First CGS January Freshman Class Is London-Bound
New core curriculum offers an “excellent adventure”

The College of General Studies first-ever January freshman class of 80 students will focus on history’s major revolutions and will spend the last six weeks of their six-month first year in London. Photo by Lisa Widerberg
BU’s College of General Studies has welcomed the first 80 freshmen to its fledgling January Program in Boston and London—a new core curriculum condensed into six months, rather than the previous nine, and capped by a six-week summer residence in London. Greeted at CGS last Friday with a screenshot from the time-travel classic Bill and Ted’s Excellent Adventure, the incoming freshmen were briefed on the program’s broad first-year sweep, which will pack a wallop as students go from New England to Old England, with a side trip to Paris, developing a “historical consciousness,” says Stacy Godnick, CGS associate dean for academic life.
Focusing on six revolutions that shaped history, the interdisciplinary six-month course of study will take students from Neolithic times, when man first began to form settlements, to the technological and communications revolution sweeping the globe today. Developed over the last year by the CGS dean and faculty, the program includes interdisciplinary study of the birth of democracy in ancient Greece and Rome, the Renaissance, the Enlightenment (with particular emphasis on the French and American revolutions), the Industrial Revolution, and the technological revolution of the past decades. The program’s second year will focus on modern Russia and China in social sciences and on the history of ethical philosophy in humanities, and there will also be a new natural science course.

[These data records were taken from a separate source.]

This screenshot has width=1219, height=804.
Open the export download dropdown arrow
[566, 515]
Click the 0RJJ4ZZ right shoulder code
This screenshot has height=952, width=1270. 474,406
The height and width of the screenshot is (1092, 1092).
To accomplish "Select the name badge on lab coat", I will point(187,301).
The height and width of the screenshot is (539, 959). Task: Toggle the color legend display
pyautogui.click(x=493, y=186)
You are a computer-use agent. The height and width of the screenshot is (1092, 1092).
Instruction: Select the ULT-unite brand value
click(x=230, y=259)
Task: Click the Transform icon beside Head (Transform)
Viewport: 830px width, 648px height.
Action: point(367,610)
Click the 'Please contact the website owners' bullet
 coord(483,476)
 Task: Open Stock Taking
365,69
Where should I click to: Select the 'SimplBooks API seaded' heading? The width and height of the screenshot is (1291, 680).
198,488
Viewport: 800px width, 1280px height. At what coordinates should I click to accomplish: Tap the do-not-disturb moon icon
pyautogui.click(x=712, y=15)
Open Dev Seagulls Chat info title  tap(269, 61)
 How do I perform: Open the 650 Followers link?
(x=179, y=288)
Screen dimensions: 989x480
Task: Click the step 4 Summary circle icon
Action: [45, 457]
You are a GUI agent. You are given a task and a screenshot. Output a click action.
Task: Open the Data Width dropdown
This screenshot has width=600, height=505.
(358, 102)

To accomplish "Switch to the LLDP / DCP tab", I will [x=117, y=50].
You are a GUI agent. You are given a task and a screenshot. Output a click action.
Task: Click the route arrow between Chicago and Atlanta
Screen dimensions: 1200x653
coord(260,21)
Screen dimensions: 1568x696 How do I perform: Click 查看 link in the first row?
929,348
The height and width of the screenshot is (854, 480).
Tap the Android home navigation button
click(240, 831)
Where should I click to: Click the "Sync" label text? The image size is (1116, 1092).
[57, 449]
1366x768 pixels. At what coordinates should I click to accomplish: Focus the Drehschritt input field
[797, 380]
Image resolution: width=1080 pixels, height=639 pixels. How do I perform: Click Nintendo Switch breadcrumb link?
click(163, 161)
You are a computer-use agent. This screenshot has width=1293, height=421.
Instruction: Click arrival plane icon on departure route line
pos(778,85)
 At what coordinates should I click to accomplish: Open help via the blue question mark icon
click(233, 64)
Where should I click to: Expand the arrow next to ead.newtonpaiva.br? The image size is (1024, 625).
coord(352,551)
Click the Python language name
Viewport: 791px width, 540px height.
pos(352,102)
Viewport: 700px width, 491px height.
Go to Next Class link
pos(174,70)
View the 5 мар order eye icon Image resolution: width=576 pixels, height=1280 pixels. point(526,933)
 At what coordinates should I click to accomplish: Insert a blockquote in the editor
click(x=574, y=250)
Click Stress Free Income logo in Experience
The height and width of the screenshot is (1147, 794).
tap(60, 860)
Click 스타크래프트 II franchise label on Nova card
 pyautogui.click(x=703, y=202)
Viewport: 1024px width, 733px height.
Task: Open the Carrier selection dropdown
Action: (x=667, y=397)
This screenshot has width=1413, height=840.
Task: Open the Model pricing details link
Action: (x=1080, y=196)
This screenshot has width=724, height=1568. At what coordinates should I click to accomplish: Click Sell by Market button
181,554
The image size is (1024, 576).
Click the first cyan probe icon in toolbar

“We came up with a different way” of teaching the rigors of research, rhetoric, and analysis that CGS is known for, says Matthew Parfitt, a CGS associate professor and chair of the division of rhetoric. Designed to help students evolve into “knowledgeable, informed, and good social citizens,” the program, and CGS as a whole, hopes to inspire a new generation of renaissance women and men, says Susan Lee (GRS’03), a CGS senior lecturer of social science.
Characterized by small class sizes and faculty-student teams that work closely together for a year, CGS requires students to complete the two-year program before moving on to other BU colleges (they are guaranteed acceptance) for their junior and senior years. Classes are small, with fewer than 10 students, and faculty, who teach only the core curriculum of humanities, social sciences, natural science and mathematics, and rhetoric, meet once a week to discuss students’ progress. With its summer semester abroad, the January program will take the team model a step further as students and faculty live and travel together as a learning community. At last week’s orientation, many of the students, who hail mostly from the Northeast, Florida, and California, were already familiar with one another after a phantom fall semester (all were accepted last spring) of social media interaction, mostly through a Facebook page the incoming freshmen created themselves.
Like all CGS team-taught curricula, the new program is designed to inspire “a kind of transformation,” says Parfitt. “It’s a whole new way of thinking, a new perspective on the world,” and one that endows students with academic competencies to reap the most from their college experiences. “They come in with high school mentalities and leave with college mentalities,” he says. “They’re really changed by the experience.” For the January program, “we wanted to ramp that up.” With the six-week London residence, there will be much more of the faculty involvement that characterizes CGS, he says, and a greater impact on the ways students reflect on the past and the present.
Established in 1952, CGS has about 1,100 students. Parfitt says the new January freshman program will expand its enrollment over the next few years to comprise a larger share of the college’s total population.